When creating a part for injection molding, an important step is to consider where you will put the “parting line” in the design of the mold. The parting line indicates the direction of the line of draw for the mold, or the point where you can separate the two halves of the mold to release the part without damage. Usually, the parting line is down the middle of the part, but this varies due to part geometry. The parting line determines the direction to draft features for easy removal from the mold.
The final goal of mold design is to make a mold as simple as you can. Sometimes, however, to accommodate part features, the mold will need extra elements included to ensure the part can be removed without damage. These extra elements include cam actions and lifters, in addition to the cooling elements needed to control temperature as the molten material solidifies.
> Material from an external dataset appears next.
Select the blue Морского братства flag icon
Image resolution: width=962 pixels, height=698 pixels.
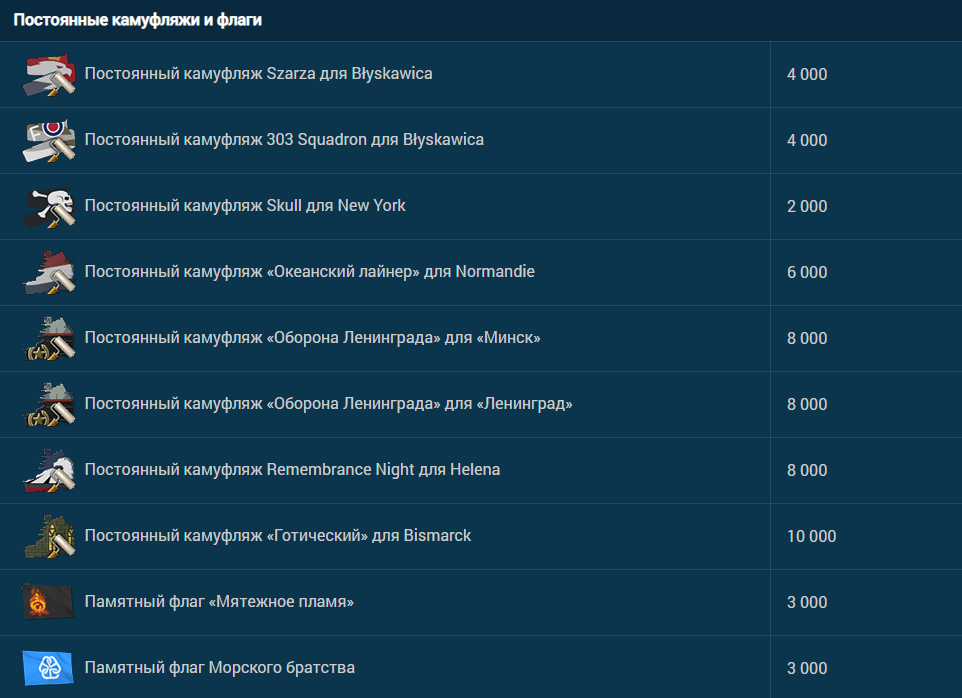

Of course, all of these mold elements and features add to the cost of developing a mold.
To select where to put the parting line, decide which side of the mold is the A side and which is the B side. The A side is usually the side where the show surface of the part will be. When opening the mold, the part will stay on the B side and be removed from that part of the mold, either easily due to the design, or with the use of cam actions or ejectors.
Cooling elements for the mold are usually on the B side of the mold. Most materials shrink a bit as they cool in the mold, which can be used to advantage when designing the mold and ensuring the part stays on one side of the mold when opening.
If you know you will be using injection molding to make a design, sometimes a CAD program will suggest optimal placement, or you can always consult with the injection molding provider about the best placement for the parting line.